The book Creativity, Inc. should be required reading for anyone who strives for originality and excellence in their craft. The book chronicles the rise of Pixar from its early beginnings as a software developer to the studio that came to dominate the box office and dethrone Disney as the premier animation studio. Pixar has produced such movies as the Toy Story trilogy, Monsters, Inc., Finding Nemo, The Incredibles, Up, WALL-E, and Inside Out, which have gone on to set box-office records and garner 30 Academy Awards. This book takes the reader on the journey of the rise of Pixar and then inside its creative process. 

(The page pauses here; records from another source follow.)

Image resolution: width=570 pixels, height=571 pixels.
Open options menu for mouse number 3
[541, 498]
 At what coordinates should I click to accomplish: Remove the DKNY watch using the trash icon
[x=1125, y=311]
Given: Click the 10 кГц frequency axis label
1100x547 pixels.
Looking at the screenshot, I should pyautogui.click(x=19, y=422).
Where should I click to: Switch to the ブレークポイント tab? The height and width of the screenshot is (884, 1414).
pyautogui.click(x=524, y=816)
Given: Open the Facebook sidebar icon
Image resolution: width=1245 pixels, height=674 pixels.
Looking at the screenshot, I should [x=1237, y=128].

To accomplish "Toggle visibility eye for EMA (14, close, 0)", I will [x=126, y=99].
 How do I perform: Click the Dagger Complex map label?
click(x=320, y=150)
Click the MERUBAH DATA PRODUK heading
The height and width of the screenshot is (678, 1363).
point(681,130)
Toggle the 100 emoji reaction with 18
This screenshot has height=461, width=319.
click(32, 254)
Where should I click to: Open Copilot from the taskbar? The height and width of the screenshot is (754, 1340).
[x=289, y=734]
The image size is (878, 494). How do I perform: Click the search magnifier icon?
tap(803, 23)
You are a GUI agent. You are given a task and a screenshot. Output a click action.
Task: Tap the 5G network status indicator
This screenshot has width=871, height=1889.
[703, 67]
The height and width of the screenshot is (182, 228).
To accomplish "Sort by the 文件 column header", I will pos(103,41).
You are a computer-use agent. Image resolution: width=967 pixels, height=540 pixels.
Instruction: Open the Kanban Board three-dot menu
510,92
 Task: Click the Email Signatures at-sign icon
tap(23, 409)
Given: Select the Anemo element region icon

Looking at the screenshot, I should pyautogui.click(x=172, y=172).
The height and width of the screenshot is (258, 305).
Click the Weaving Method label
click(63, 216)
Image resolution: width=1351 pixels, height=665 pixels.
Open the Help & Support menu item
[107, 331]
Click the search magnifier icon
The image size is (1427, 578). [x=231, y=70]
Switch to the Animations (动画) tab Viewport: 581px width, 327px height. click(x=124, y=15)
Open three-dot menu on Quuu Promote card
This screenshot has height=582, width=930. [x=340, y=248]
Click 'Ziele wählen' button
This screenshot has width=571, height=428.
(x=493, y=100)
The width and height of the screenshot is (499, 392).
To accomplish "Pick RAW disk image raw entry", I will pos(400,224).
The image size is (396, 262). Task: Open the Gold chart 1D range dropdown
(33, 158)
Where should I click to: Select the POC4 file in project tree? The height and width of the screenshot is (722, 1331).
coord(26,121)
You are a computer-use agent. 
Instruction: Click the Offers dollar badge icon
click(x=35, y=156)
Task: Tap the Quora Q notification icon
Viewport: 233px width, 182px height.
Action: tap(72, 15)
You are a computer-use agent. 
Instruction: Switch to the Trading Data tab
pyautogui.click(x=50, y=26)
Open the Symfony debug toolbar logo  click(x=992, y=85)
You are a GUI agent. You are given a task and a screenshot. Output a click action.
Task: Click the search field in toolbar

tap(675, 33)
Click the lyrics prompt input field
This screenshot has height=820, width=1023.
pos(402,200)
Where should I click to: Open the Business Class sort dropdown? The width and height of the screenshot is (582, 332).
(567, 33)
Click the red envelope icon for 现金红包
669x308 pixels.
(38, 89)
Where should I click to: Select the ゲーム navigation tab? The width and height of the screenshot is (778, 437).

For the first third of the book, we learn how Pixar started and finally came to be an animation studio. This part is interesting from a business perspective and might be even more interesting if you are starting a company in Silicon Valley. But the next two thirds of the book are dedicated to the creative process of Pixar and how that developed. This creative process may serves as a model for anyone seeking to be a show runner or run a writers’ room and anyone else who wants to start their own production company. Having worked both, in writers’ rooms and as Development Executive in production companies, I can tell you that the ones that get the creative process right are the ones who succeed. Whereas, those who are founded on ego and power are usually the shows and companies that fail. They may succeed for a short time, but they won’t hold up longterm like Pixar.

What this provides for aspiring writers is the professional creative process model to emulate but also professional standards to hold yourself up to or others that you work with. No one wants to work in a hostile environment but many in Hollywood will tell you that is the norm, just ask Ellen Degeneres. Pixar provides a model for an open creative process based on professionalism and respect. For writers this means respect for others ideas and creativity but also respect for self, to know to no tolerate putting yourself in such a hostile environment.

Even if you have no such aspirations as a writer to become a show runner or own a production company, there is much to learn from Ed Catmull’s book. Knowing the creative process of the best in the business is important for every writer as well as knowing what it actually takes to make movie and how long that journey may be.